Cytokine profiling was performed with the use of serum samples obtained from patients with the VEXAS syndrome, and the results were compared with those from controls. Enzyme-linked immunosorbent assay revealed higher inflammatory markers in the patients with the VEXAS syndrome than in the controls. Panel A shows the results for C-reactive protein values in the 25 participants with the VEXAS syndrome (values for the controls are not shown). The dashed line indicates the upper limit of the normal range (<5 mg per deciliter). Panel B shows the results for interleukin-8, with median values of 14.4 mg per liter (interquartile range, 9.2 to 18.5) among 18 samples from 13 participants with the VEXAS syndrome and 6.5 mg per liter (interquartile range, 5.1 to 8.6) among 12 controls. Panel C shows the results for interferon-inducible protein 10 (IP-10), with median values of 1995 pg per milliliter (interquartile range, 1443 to 3201) among 18 samples from 13 participants with the VEXAS syndrome and 734 pg per milliliter (interquartile range, 564 to 893) among 12 controls. Panel D shows the results for interferon-γ, with median values of 19.2 pg per milliliter (interquartile range, 11.4 to 23.3) among 14 samples from 13 participants with the VEXAS syndrome and 10.6 pg per milliliter (7.7 to 13.4) among 12 controls. In Panels B, C, and D, the long horizontal line represents the median value, and shorter bars represent the interquartile range.

Figure 4 (facing page).. Loss of Cytoplasmic UBA1 Function Leading to Inflammation.

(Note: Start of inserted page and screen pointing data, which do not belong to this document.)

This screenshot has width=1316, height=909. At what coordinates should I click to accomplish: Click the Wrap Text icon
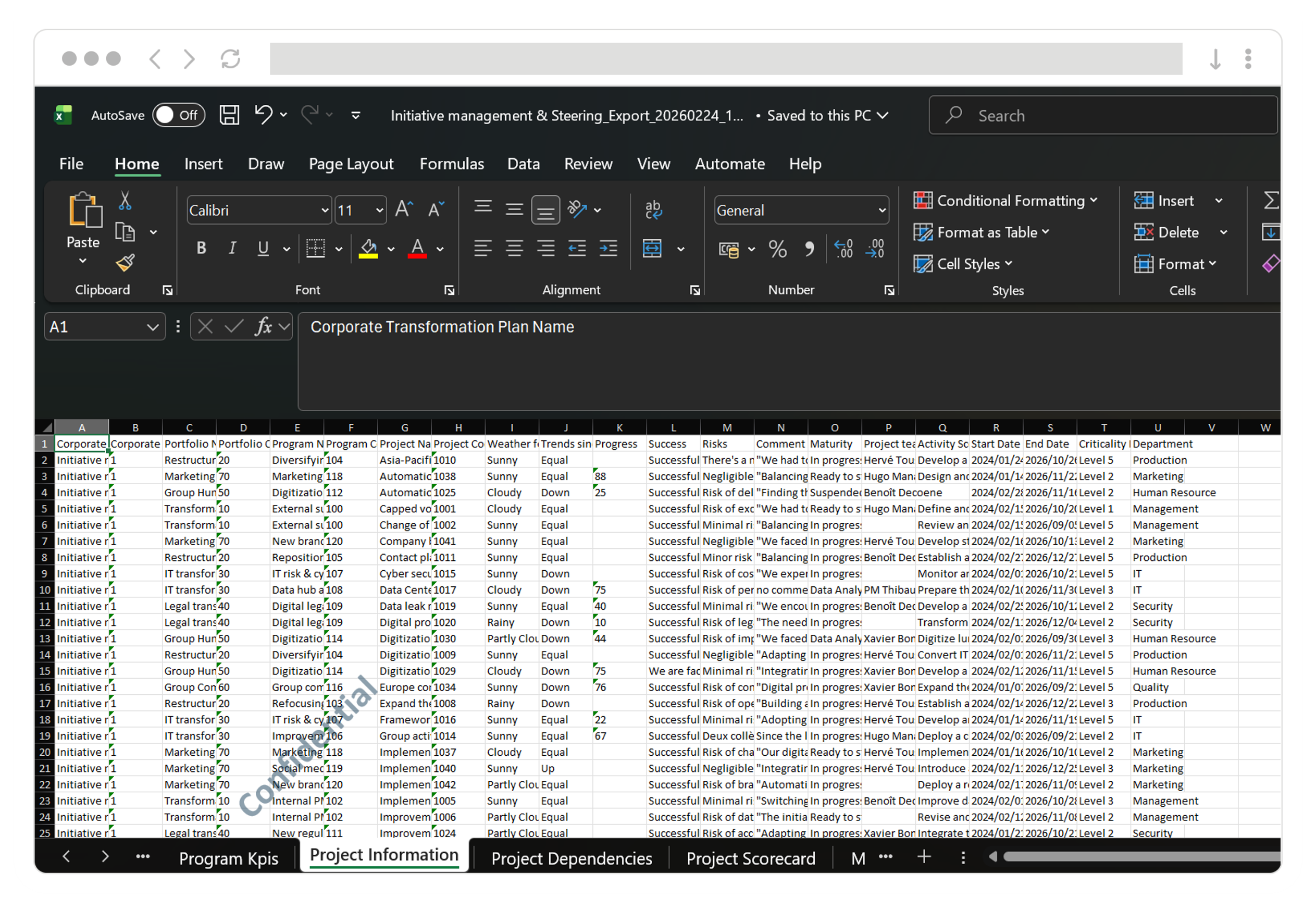click(x=653, y=210)
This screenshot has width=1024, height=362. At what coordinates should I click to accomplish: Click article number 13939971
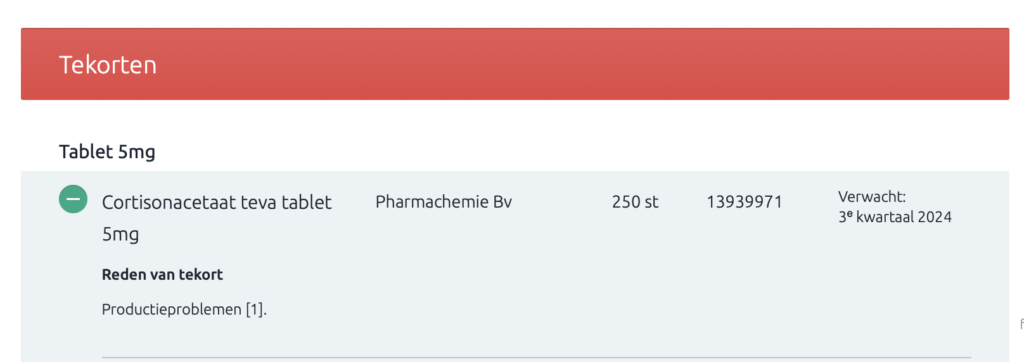pyautogui.click(x=744, y=202)
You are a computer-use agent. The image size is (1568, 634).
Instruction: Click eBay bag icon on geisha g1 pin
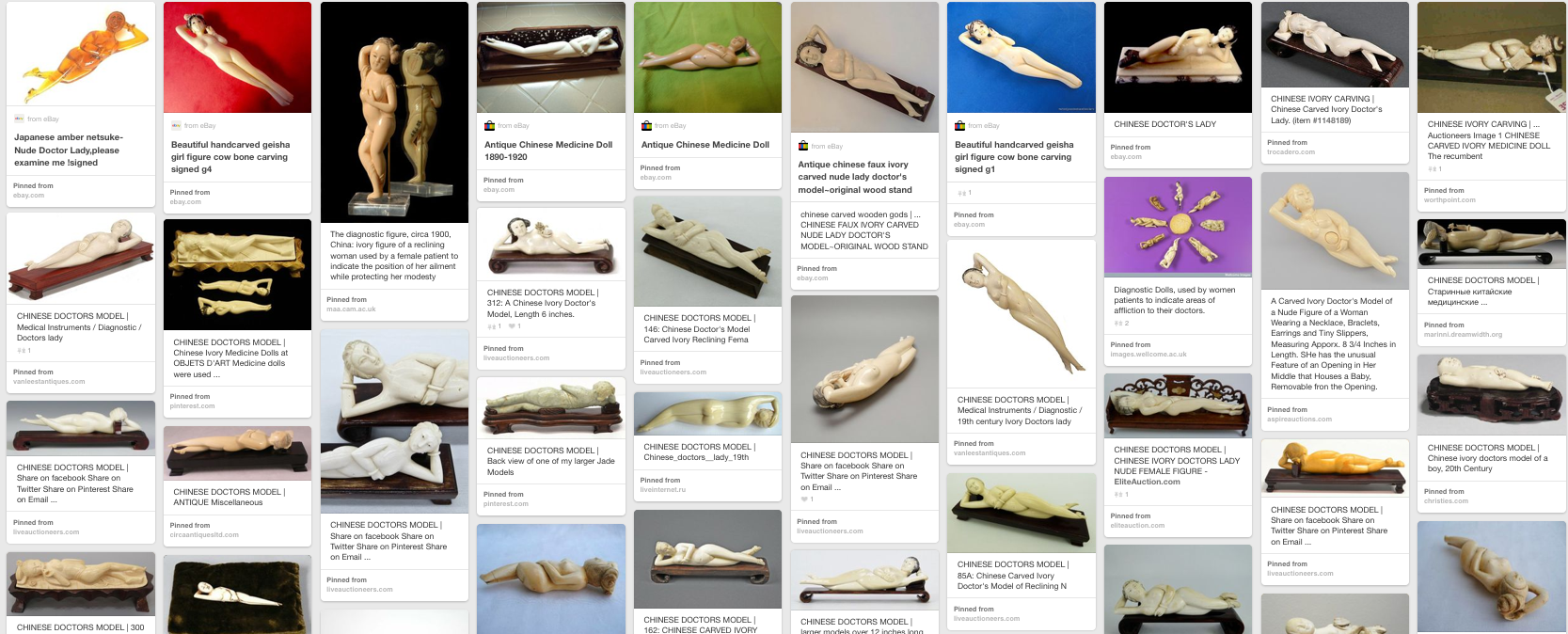point(959,125)
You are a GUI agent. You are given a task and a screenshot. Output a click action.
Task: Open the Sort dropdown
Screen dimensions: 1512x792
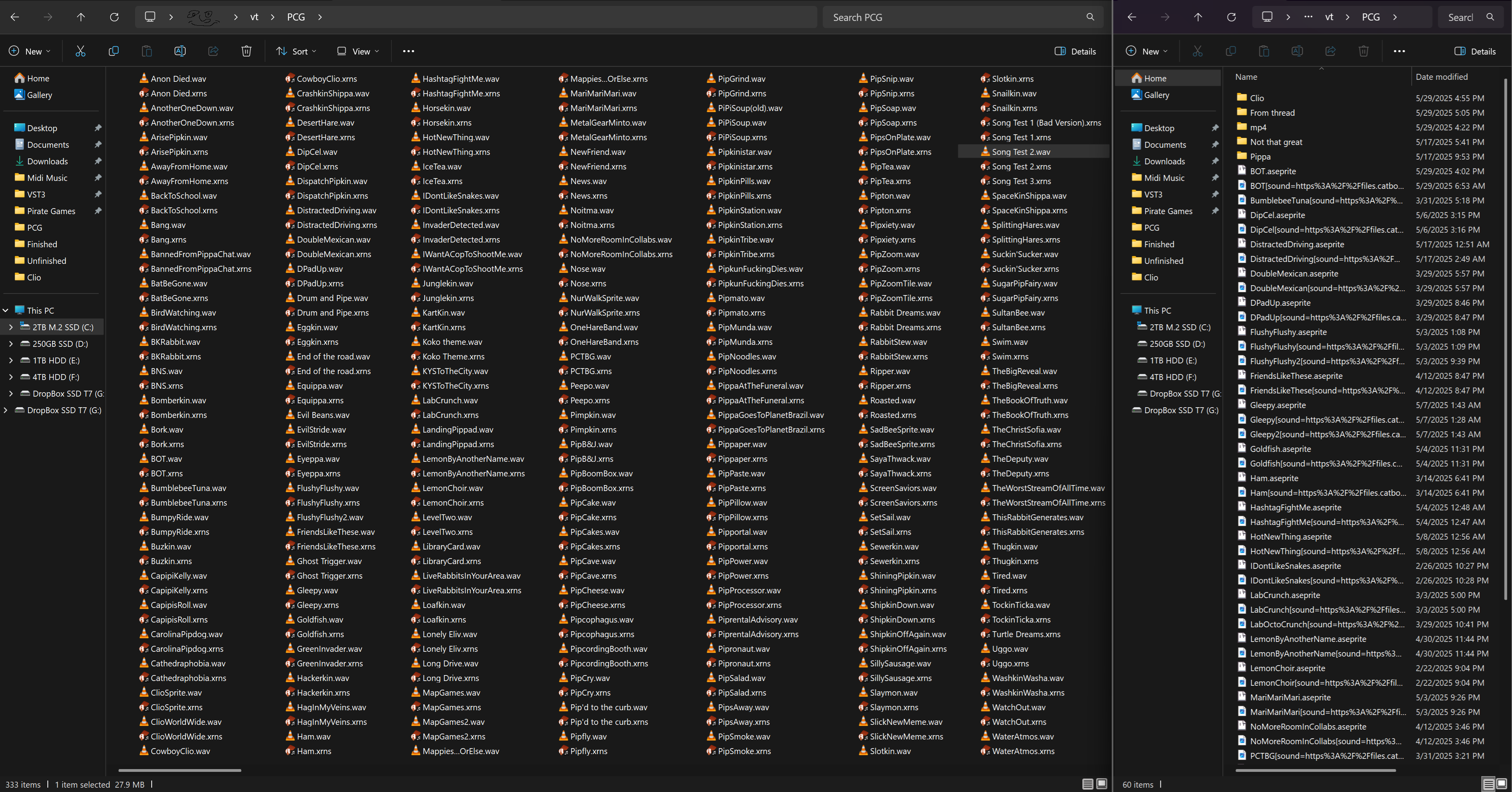click(296, 51)
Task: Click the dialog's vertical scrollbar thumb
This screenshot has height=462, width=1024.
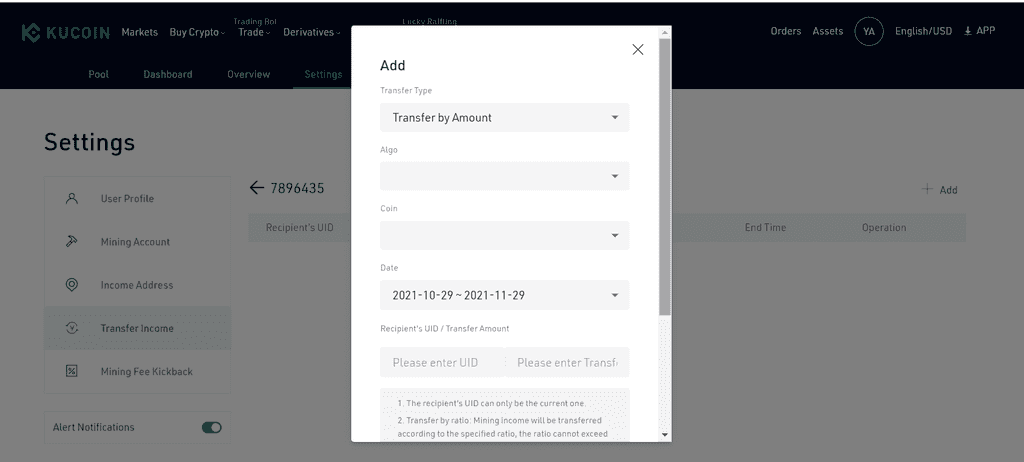Action: tap(665, 176)
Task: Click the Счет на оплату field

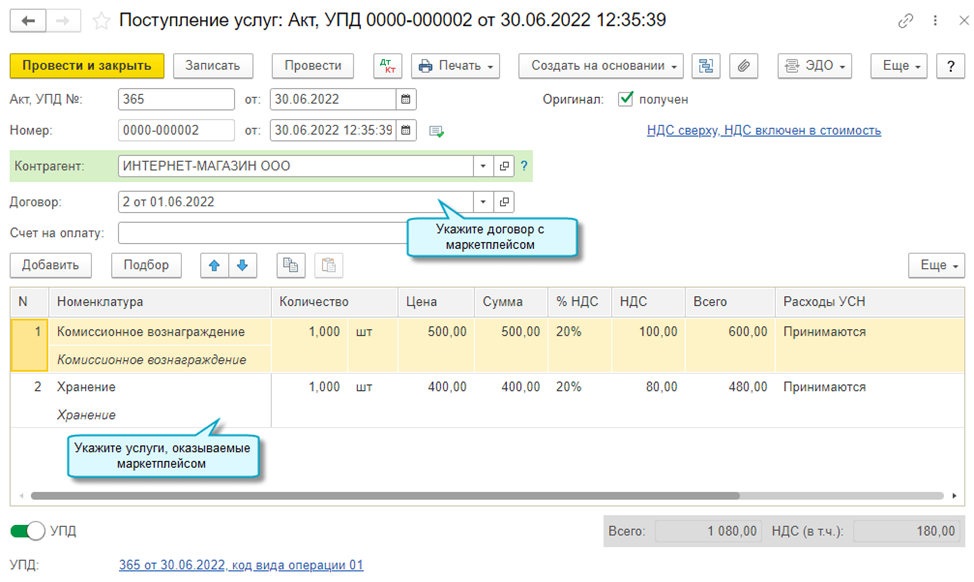Action: click(x=262, y=233)

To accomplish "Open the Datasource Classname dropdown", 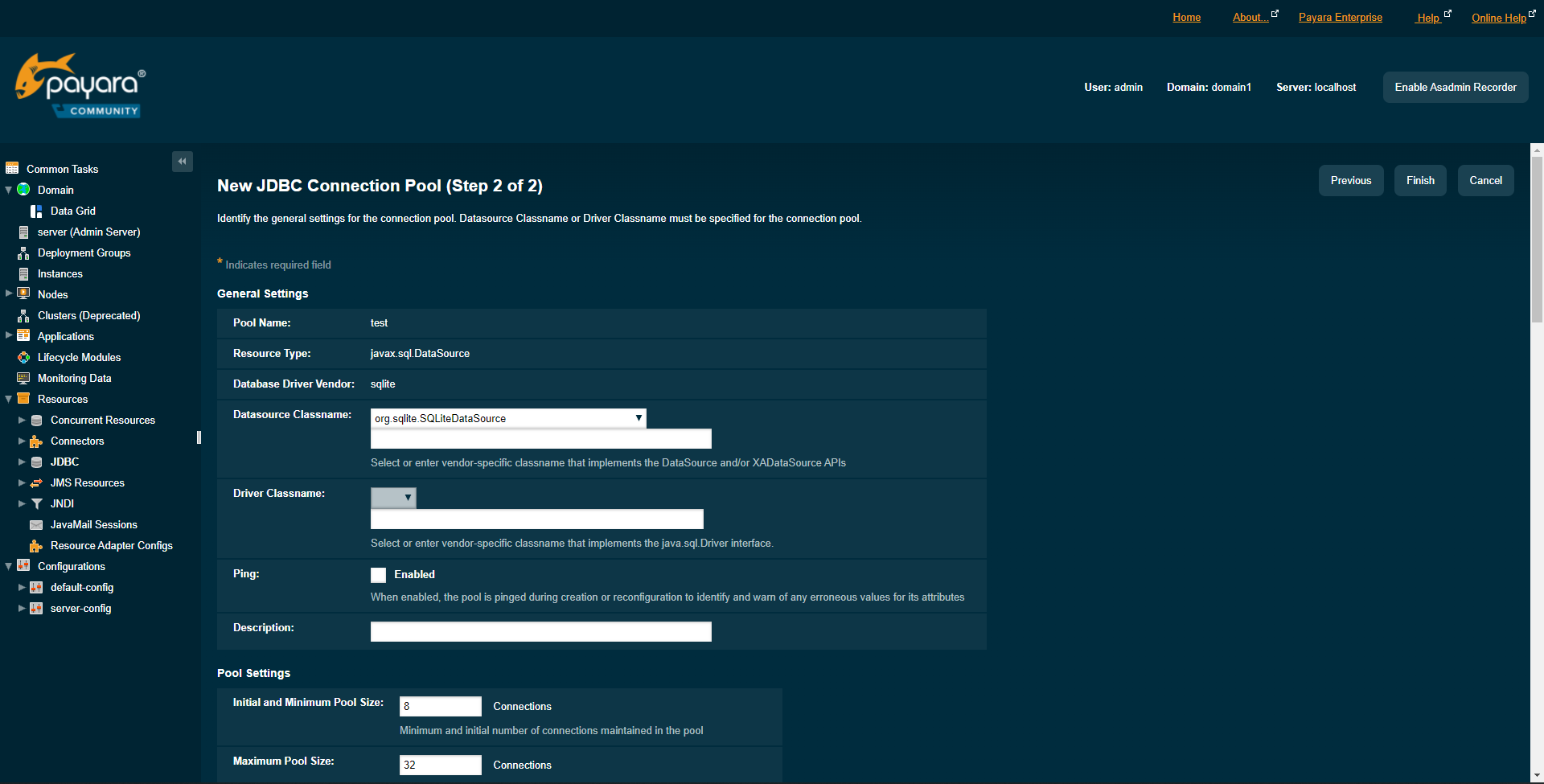I will (x=637, y=418).
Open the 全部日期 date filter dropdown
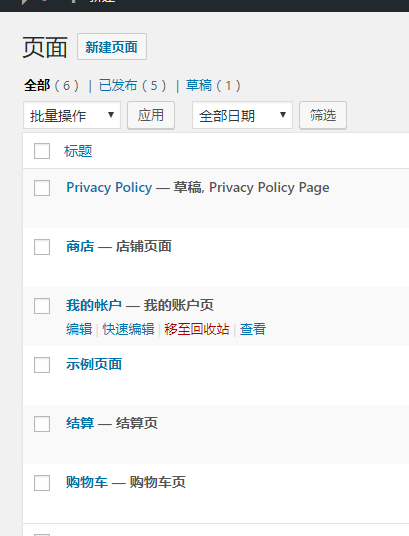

Panel A shows a schematic diagram with protein isoforms and domains for UBA1. UBA1a is a long isoform with a nuclear localization sequence (NLS) and a translation start site at p.Met1, and UBA1b is a short isoform without an NLS with a translation start site at p.Met41. AAD denotes active adenylation domain, FCCH first catalytic cysteine half-domain, IAD inactive adenylation domain, SCCH second catalytic cysteine half-domain, Ub ubiquitin, and UFD Ub fold domain. Panel B shows immunoblots of transfected human embryonic kidney (HEK293T) cells. Hemagglutinin (HA)-tagged UBA1 Met41 constructs lead to expression of a novel short isoform, abrogated by the introduction of a Met67Ala mutation. The term αHA denotes anti-HA, and WT wild type. Panel C shows a representative Ub thioester formation assay with the use of purified recombinant UBA1 isoforms. UBA1c shows impaired activity, whereas UBA1a p.Met41Val activity is similar to that in a UBA1a WT control. Ub thioester–charged forms of UBA1 variants are labeled with “~Ub.” The quantification of five replicates is shown below in a bar chart. Thioester formation activity differed significantly between UBA1c and UBA1a WT (adjusted P<0.05). Panel D shows immunoblots of isolated T cells and monocytes from three participants with the VEXAS syndrome and age-matched controls. In the participants with the VEXAS syndrome, T cells are primarily WT and monocytes are primarily mutant. Mutant cells show decreased UBA1b and polyubiquitylation (Poly-Ub) levels, an increased free Ub level, and increased eIF2α phosphorylation (p-EIF2α) and LC3 levels. Glyceraldehyde-3-phosphate dehydrogenase (GAPDH) was used as a loading control. Panel E shows higher levels of inflammatory gene expression in Δuba1 and Δuba1b embryos than in Δuba1a and sibling control heterozygous or WT control embryos (calculated as log₁₀ factor change in the messenger RNA [mRNA] level). A Δ indicates loss of protein, and T bars standard errors. EF1-α denotes elongation factor 1α, ISG15 interferon-stimulated gene 15, and TNF tumor necrosis factor.